**Problem description:** Copy every line below that contains the string "time", matching case exactly.

**Data records:**

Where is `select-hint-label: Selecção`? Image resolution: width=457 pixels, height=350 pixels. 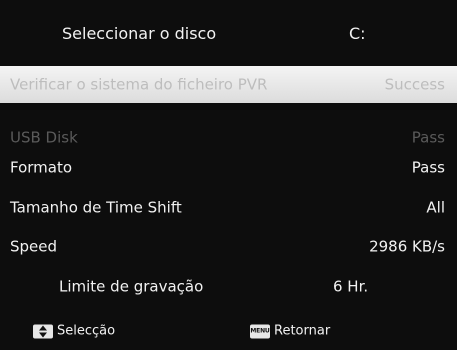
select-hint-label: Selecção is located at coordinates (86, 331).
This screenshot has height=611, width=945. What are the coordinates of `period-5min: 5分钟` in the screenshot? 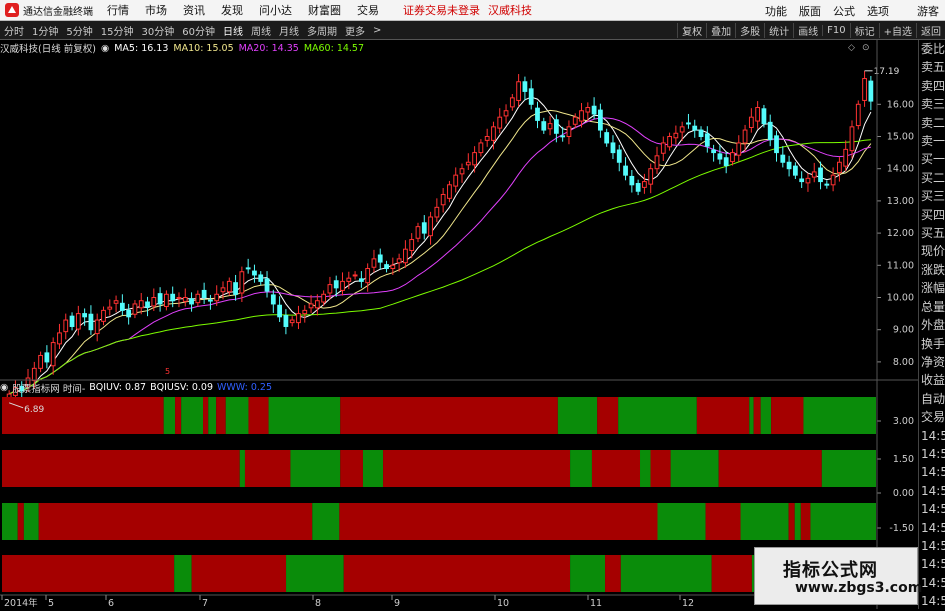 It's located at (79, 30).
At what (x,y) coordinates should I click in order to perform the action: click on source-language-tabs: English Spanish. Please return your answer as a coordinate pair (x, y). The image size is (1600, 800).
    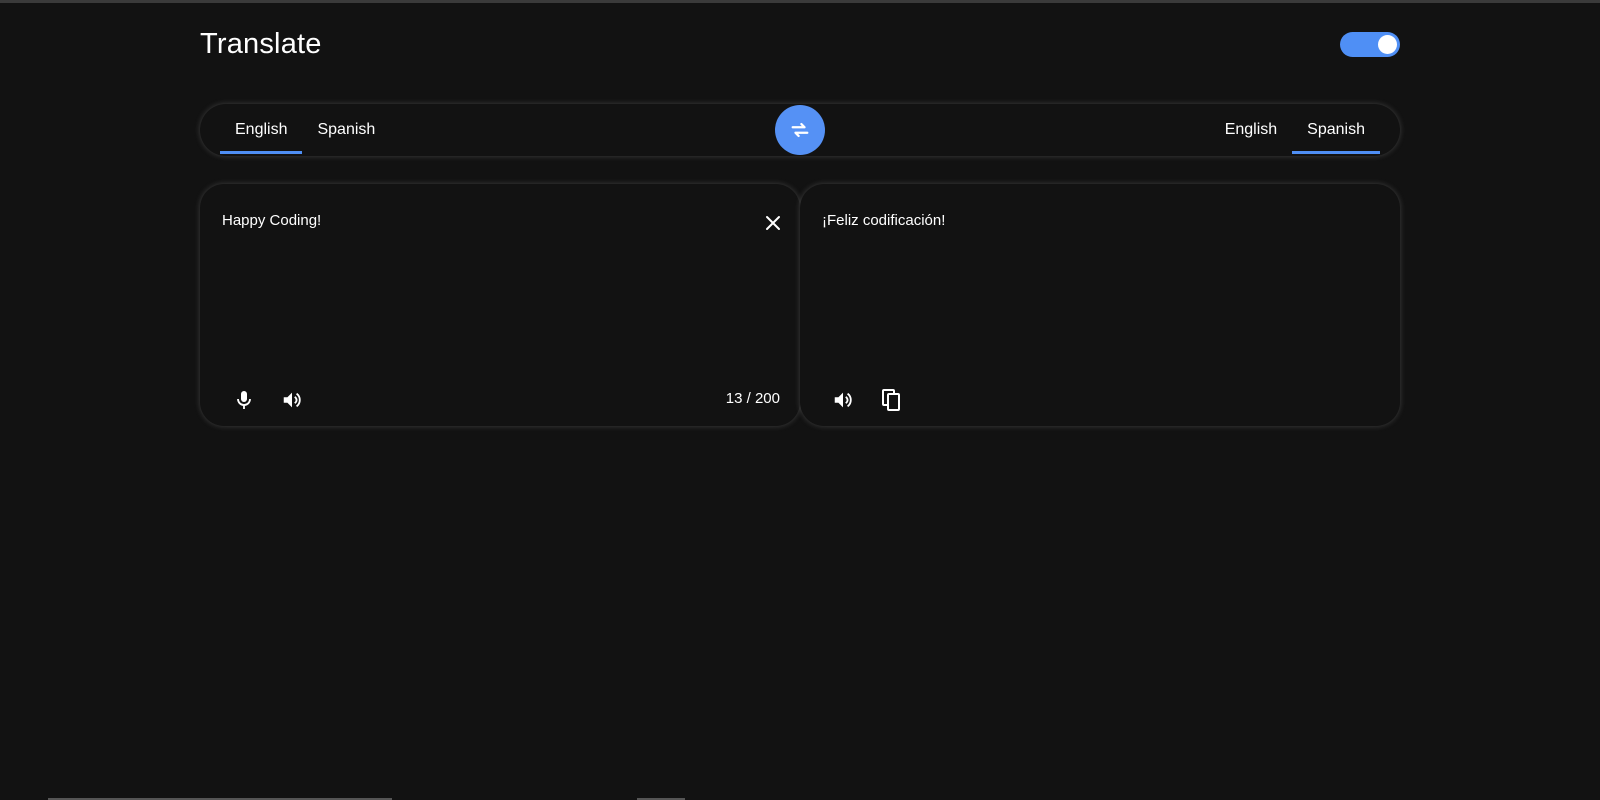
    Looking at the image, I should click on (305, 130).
--
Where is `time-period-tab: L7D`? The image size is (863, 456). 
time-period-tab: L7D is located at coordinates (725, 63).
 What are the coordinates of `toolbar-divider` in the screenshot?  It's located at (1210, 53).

**Answer to this exercise:**
Where is `time-period-tab: L7D`? The image size is (863, 456). 
time-period-tab: L7D is located at coordinates (725, 63).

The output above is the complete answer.